On Aug 2, 2007, seedpicker_TX from (Taylor) Plano, TX (Zone 8a) wrote:

This plant is a fantastic plant to cover the dirt in a large brugmansia pot, or other patio type tree. It looks especially nice when it begins to cascade over the edge of the pot.


On Dec 11, 2005, CastIronPlant22 from Lompoc, CA (Zone 10a) wrote:

Yes this plant can be very invasive, but at the same time, it always looks great. The flowers are nice, and the snails really don't touch it. I have found that if it's watered a lot, it seems to spread and get more bushy. With little water it seems to just not do anything. It has grown in between some of my plants, but it hasn't harmed them.

I have had this in the ground as a ground cover for 3 years. The cold winters here seem to hurt it a little, but it comes right back in spring. It's a good choice for a shade garden or path that needs that extra texture and color. If you water it everyday, it will cover an entire area really quickly, but I still love it.


On Jul 4, 2005, StarGazey26 from (Zone 10a) wrote:

I love this plant! I have had it for about three years, and it spreads really fast. I love it. It tends to like water, so I usually water it once a day. I think that's why it spreads sooo much. It is very pretty when in bloom. I never fertilize it, and yet it still does great. I really like it a lot, and I know it will spread over my whole garden soon!


On Jul 4, 2005, vossner from Richmond, TX (Zone 9a) wrote:

Beautiful plant and flower, but it is growing crazy on me! It really works itself in and out of other plants. I'm going to have to wait until winter when other plants die back so I can concentrate on doing a major pull up of this one. Mine grows in part shade near a water faucet, and I think that has a lot to do with its vigor.
Much better suited for container growing, IMO

edited to change rating to NEUTRAL. It is easy to remove and flowers are pretty.


On Jul 9, 2004, pokerboy from Canberra,
Australia (Zone 8b) wrote:

This plant is great for dryish (not dry) to moist areas of the garden. It can become invasive but is easily removed. The flowers of this plant may have a slight fragrance. Good in a partly-shaded position. pokerboy.

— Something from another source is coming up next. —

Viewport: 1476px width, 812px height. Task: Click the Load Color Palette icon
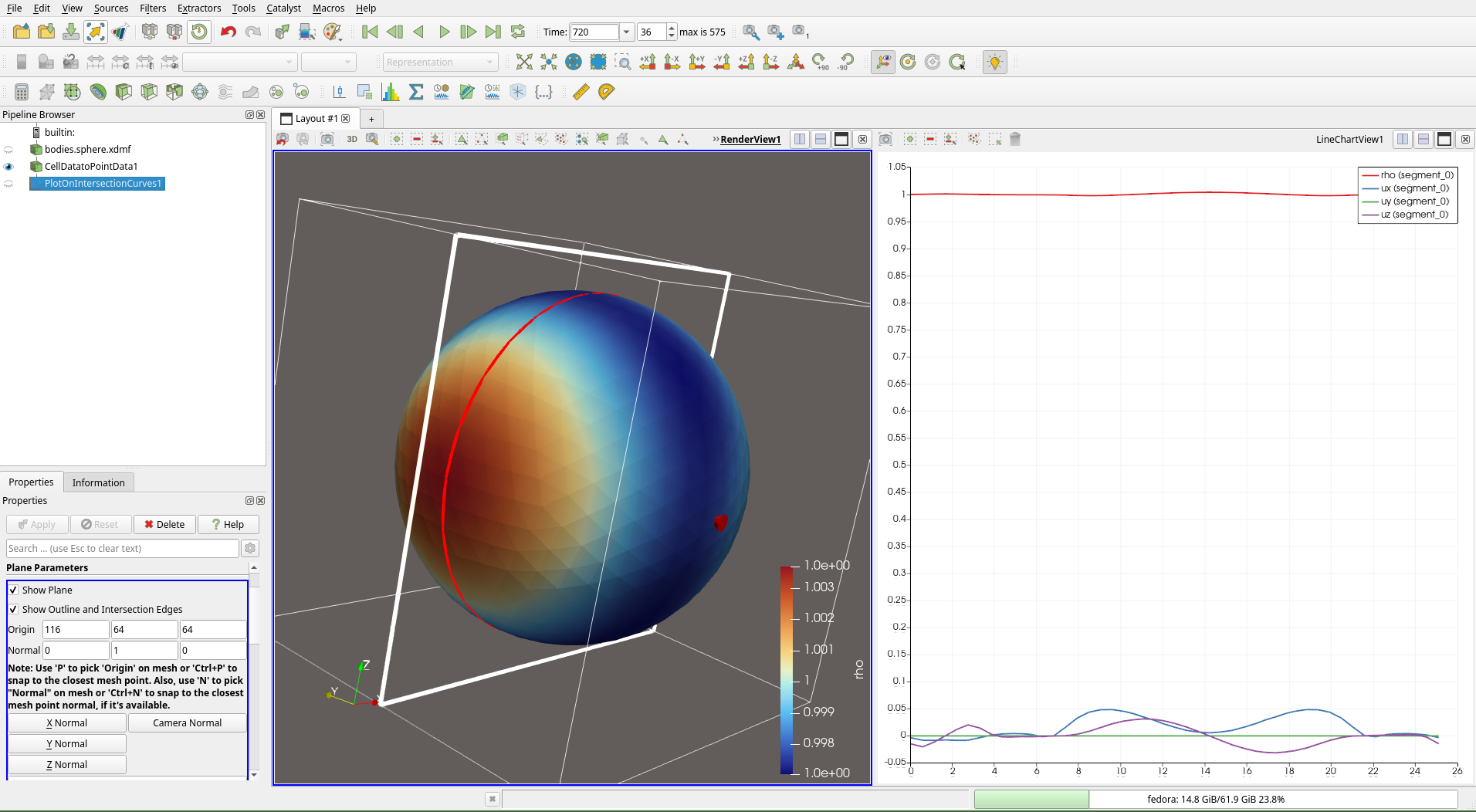(x=332, y=32)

On Feb 14, 2004, deekayn from Tweed Coast,
Australia wrote:

The sweet purple and white flowers make lovely little garnishes on salads, pastas, cheese boards and fruit salads etc. I have coated them with beaten egg whites and then dipped into fine sugar as a cake decoration that is edible.


On Nov 10, 2003, dogbane from New Orleans, LA (Zone 9a) wrote:

This violet has proven to be a good ground cover for a dryish, mostly shaded part of my garden. I often plant annuals like snapdragons toward the back of the mass to give some cool season color, but the violet seems to bloom almost constantly for me. The blooms are never a large mass, just subtle perks; the foliage is a nice evergreen touch.

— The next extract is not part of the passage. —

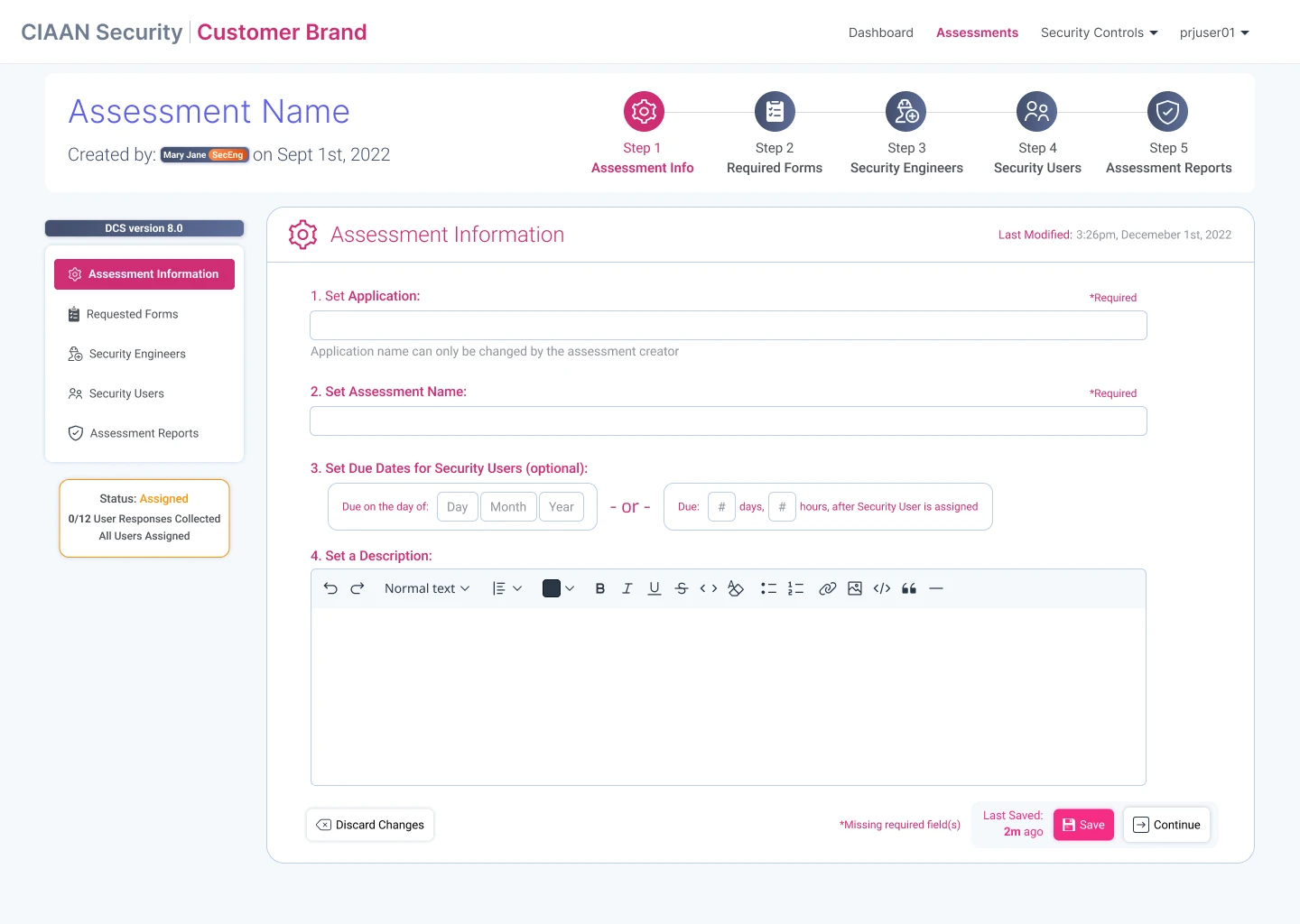Go to the Step 5 Assessment Reports icon
Image resolution: width=1300 pixels, height=924 pixels.
coord(1167,112)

On Aug 30, 2001, Baa wrote:

Syn Erpetion hederaceum, E. reniforme, V. reniforme

Vigorous and rapid spreader (via stolons) from Australia and a great ground cover in warm climates. Dark green, 1 inch kidney or ovate shaped leaves which can be entire (smooth edged) to coarsely toothed, often has scalloped edges.

Bears 1 inch flattened flowers with a very short spur. Can be white, cream, pale to dark violet or white with royal purple blotches. Sometimes scented. Doesn't like winter wet and not fully hardy. Dig up a small portion of it to overwinter in a partially shaded alpine/green house. It grows so rapidly, you don't need too much of it at the start of the year, so give it space.